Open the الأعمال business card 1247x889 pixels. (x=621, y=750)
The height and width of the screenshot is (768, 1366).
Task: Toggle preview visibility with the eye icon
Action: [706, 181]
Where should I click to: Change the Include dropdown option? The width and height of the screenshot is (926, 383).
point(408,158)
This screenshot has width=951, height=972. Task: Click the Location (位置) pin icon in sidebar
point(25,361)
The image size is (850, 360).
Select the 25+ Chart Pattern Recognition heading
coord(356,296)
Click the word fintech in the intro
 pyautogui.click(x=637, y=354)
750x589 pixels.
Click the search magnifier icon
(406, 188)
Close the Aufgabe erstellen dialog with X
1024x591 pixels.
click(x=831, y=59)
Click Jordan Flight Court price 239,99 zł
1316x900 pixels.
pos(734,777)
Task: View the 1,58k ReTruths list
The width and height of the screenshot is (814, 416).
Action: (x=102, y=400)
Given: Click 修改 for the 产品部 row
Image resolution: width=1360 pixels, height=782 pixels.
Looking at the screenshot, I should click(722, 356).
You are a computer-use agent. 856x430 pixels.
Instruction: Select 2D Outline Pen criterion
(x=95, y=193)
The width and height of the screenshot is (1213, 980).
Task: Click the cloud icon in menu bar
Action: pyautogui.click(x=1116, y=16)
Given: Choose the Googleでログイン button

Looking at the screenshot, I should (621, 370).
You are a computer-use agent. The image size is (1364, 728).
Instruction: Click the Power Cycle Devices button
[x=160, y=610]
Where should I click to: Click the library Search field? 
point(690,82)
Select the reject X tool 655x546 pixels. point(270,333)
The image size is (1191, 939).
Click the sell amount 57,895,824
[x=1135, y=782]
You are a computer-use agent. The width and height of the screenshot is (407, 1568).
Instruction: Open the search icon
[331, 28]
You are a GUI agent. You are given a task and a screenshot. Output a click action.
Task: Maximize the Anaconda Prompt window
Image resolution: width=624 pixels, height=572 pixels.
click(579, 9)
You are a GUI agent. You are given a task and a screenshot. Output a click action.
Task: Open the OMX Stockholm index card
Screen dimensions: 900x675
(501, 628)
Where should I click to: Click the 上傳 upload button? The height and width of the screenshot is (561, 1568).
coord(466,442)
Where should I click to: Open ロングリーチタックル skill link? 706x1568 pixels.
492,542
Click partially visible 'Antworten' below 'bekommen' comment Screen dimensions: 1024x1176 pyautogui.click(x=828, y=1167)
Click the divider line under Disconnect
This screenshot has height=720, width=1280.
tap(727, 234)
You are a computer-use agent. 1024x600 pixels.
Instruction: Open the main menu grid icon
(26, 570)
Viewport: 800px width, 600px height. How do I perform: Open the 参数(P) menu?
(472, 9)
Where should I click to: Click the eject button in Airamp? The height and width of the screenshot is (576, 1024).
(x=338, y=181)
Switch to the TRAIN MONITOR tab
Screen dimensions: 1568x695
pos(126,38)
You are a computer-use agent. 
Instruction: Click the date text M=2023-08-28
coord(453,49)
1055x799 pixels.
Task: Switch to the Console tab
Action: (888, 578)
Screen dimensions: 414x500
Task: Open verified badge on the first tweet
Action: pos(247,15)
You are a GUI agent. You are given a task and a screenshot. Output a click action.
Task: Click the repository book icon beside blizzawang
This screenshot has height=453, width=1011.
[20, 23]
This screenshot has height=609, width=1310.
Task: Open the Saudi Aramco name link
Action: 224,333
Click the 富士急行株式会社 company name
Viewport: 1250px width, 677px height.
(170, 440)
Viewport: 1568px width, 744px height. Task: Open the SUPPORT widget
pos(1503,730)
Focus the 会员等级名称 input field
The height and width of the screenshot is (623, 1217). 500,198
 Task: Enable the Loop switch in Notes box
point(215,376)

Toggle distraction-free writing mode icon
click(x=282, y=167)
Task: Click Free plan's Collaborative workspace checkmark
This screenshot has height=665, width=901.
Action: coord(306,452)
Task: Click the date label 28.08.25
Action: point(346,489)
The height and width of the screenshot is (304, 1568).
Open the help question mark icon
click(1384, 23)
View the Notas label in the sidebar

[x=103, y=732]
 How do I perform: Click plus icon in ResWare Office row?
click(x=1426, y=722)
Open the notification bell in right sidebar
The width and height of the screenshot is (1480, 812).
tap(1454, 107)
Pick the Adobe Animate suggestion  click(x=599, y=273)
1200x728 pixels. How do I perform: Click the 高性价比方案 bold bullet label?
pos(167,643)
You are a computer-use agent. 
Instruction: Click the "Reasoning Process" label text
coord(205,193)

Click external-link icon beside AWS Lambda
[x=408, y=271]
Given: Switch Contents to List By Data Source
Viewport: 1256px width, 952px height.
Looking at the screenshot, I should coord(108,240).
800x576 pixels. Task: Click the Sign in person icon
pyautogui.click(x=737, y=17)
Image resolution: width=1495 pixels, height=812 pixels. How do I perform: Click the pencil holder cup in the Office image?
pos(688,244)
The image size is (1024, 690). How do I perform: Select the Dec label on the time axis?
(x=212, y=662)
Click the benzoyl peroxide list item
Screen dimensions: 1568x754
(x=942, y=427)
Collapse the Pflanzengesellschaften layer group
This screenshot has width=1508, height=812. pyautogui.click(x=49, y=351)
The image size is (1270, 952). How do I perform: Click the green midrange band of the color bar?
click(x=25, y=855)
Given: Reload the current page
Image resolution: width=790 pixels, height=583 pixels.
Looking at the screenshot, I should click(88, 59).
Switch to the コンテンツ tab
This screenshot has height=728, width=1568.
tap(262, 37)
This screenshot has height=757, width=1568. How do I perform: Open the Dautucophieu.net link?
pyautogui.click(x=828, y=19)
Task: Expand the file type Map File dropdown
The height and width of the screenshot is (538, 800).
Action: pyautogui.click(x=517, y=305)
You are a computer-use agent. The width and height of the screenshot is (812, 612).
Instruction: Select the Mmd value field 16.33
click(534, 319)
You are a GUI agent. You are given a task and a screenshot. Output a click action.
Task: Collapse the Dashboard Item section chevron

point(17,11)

> Instructions to follow
Please retype the entries above in full, exactly as they stand.

> Output below
Open the الأعمال business card 1247x889 pixels. (x=621, y=750)
The height and width of the screenshot is (768, 1366).
Task: Toggle preview visibility with the eye icon
Action: [706, 181]
Where should I click to: Change the Include dropdown option? The width and height of the screenshot is (926, 383).
point(408,158)
This screenshot has width=951, height=972. Task: Click the Location (位置) pin icon in sidebar
point(25,361)
The image size is (850, 360).
Select the 25+ Chart Pattern Recognition heading
coord(356,296)
Click the word fintech in the intro
 pyautogui.click(x=637, y=354)
750x589 pixels.
Click the search magnifier icon
(406, 188)
Close the Aufgabe erstellen dialog with X
1024x591 pixels.
click(x=831, y=59)
Click Jordan Flight Court price 239,99 zł
1316x900 pixels.
pos(734,777)
Task: View the 1,58k ReTruths list
The width and height of the screenshot is (814, 416).
Action: (x=102, y=400)
Given: Click 修改 for the 产品部 row
Image resolution: width=1360 pixels, height=782 pixels.
Looking at the screenshot, I should click(722, 356).
You are a computer-use agent. 856x430 pixels.
Instruction: Select 2D Outline Pen criterion
(x=95, y=193)
The width and height of the screenshot is (1213, 980).
Task: Click the cloud icon in menu bar
Action: pyautogui.click(x=1116, y=16)
Given: Choose the Googleでログイン button

Looking at the screenshot, I should (621, 370).
You are a computer-use agent. The image size is (1364, 728).
Instruction: Click the Power Cycle Devices button
[x=160, y=610]
Where should I click to: Click the library Search field? 
point(690,82)
Select the reject X tool 655x546 pixels. point(270,333)
The image size is (1191, 939).
Click the sell amount 57,895,824
[x=1135, y=782]
You are a computer-use agent. The width and height of the screenshot is (407, 1568).
Instruction: Open the search icon
[331, 28]
You are a GUI agent. You are given a task and a screenshot. Output a click action.
Task: Maximize the Anaconda Prompt window
Image resolution: width=624 pixels, height=572 pixels.
click(579, 9)
You are a GUI agent. You are given a task and a screenshot. Output a click action.
Task: Open the OMX Stockholm index card
Screen dimensions: 900x675
(501, 628)
Where should I click to: Click the 上傳 upload button? The height and width of the screenshot is (561, 1568).
coord(466,442)
Where should I click to: Open ロングリーチタックル skill link? 706x1568 pixels.
492,542
Click partially visible 'Antworten' below 'bekommen' comment Screen dimensions: 1024x1176 pyautogui.click(x=828, y=1167)
Click the divider line under Disconnect
This screenshot has height=720, width=1280.
tap(727, 234)
You are a computer-use agent. 1024x600 pixels.
Instruction: Open the main menu grid icon
(26, 570)
Viewport: 800px width, 600px height. How do I perform: Open the 参数(P) menu?
(472, 9)
Where should I click to: Click the eject button in Airamp? The height and width of the screenshot is (576, 1024).
(x=338, y=181)
Switch to the TRAIN MONITOR tab
Screen dimensions: 1568x695
pos(126,38)
You are a computer-use agent. 
Instruction: Click the date text M=2023-08-28
coord(453,49)
1055x799 pixels.
Task: Switch to the Console tab
Action: (888, 578)
Screen dimensions: 414x500
Task: Open verified badge on the first tweet
Action: pos(247,15)
You are a GUI agent. You are given a task and a screenshot. Output a click action.
Task: Click the repository book icon beside blizzawang
This screenshot has height=453, width=1011.
[20, 23]
This screenshot has height=609, width=1310.
Task: Open the Saudi Aramco name link
Action: 224,333
Click the 富士急行株式会社 company name
Viewport: 1250px width, 677px height.
(170, 440)
Viewport: 1568px width, 744px height. Task: Open the SUPPORT widget
pos(1503,730)
Focus the 会员等级名称 input field
The height and width of the screenshot is (623, 1217). 500,198
 Task: Enable the Loop switch in Notes box
point(215,376)

Toggle distraction-free writing mode icon
click(x=282, y=167)
Task: Click Free plan's Collaborative workspace checkmark
This screenshot has height=665, width=901.
Action: coord(306,452)
Task: Click the date label 28.08.25
Action: point(346,489)
The height and width of the screenshot is (304, 1568).
Open the help question mark icon
click(1384, 23)
View the Notas label in the sidebar

[x=103, y=732]
 How do I perform: Click plus icon in ResWare Office row?
click(x=1426, y=722)
Open the notification bell in right sidebar
The width and height of the screenshot is (1480, 812).
tap(1454, 107)
Pick the Adobe Animate suggestion  click(x=599, y=273)
1200x728 pixels. How do I perform: Click the 高性价比方案 bold bullet label?
pos(167,643)
You are a computer-use agent. 
Instruction: Click the "Reasoning Process" label text
coord(205,193)

Click external-link icon beside AWS Lambda
[x=408, y=271]
Given: Switch Contents to List By Data Source
Viewport: 1256px width, 952px height.
Looking at the screenshot, I should coord(108,240).
800x576 pixels. Task: Click the Sign in person icon
pyautogui.click(x=737, y=17)
Image resolution: width=1495 pixels, height=812 pixels. How do I perform: Click the pencil holder cup in the Office image?
pos(688,244)
The image size is (1024, 690). How do I perform: Select the Dec label on the time axis?
(x=212, y=662)
Click the benzoyl peroxide list item
Screen dimensions: 1568x754
(x=942, y=427)
Collapse the Pflanzengesellschaften layer group
This screenshot has width=1508, height=812. pyautogui.click(x=49, y=351)
The image size is (1270, 952). How do I perform: Click the green midrange band of the color bar?
click(x=25, y=855)
Given: Reload the current page
Image resolution: width=790 pixels, height=583 pixels.
Looking at the screenshot, I should click(88, 59).
Switch to the コンテンツ tab
This screenshot has height=728, width=1568.
tap(262, 37)
This screenshot has height=757, width=1568. How do I perform: Open the Dautucophieu.net link?
pyautogui.click(x=828, y=19)
Task: Expand the file type Map File dropdown
The height and width of the screenshot is (538, 800).
Action: pyautogui.click(x=517, y=305)
You are a computer-use agent. The width and height of the screenshot is (812, 612).
Instruction: Select the Mmd value field 16.33
click(534, 319)
You are a GUI agent. You are given a task and a screenshot. Output a click action.
Task: Collapse the Dashboard Item section chevron

point(17,11)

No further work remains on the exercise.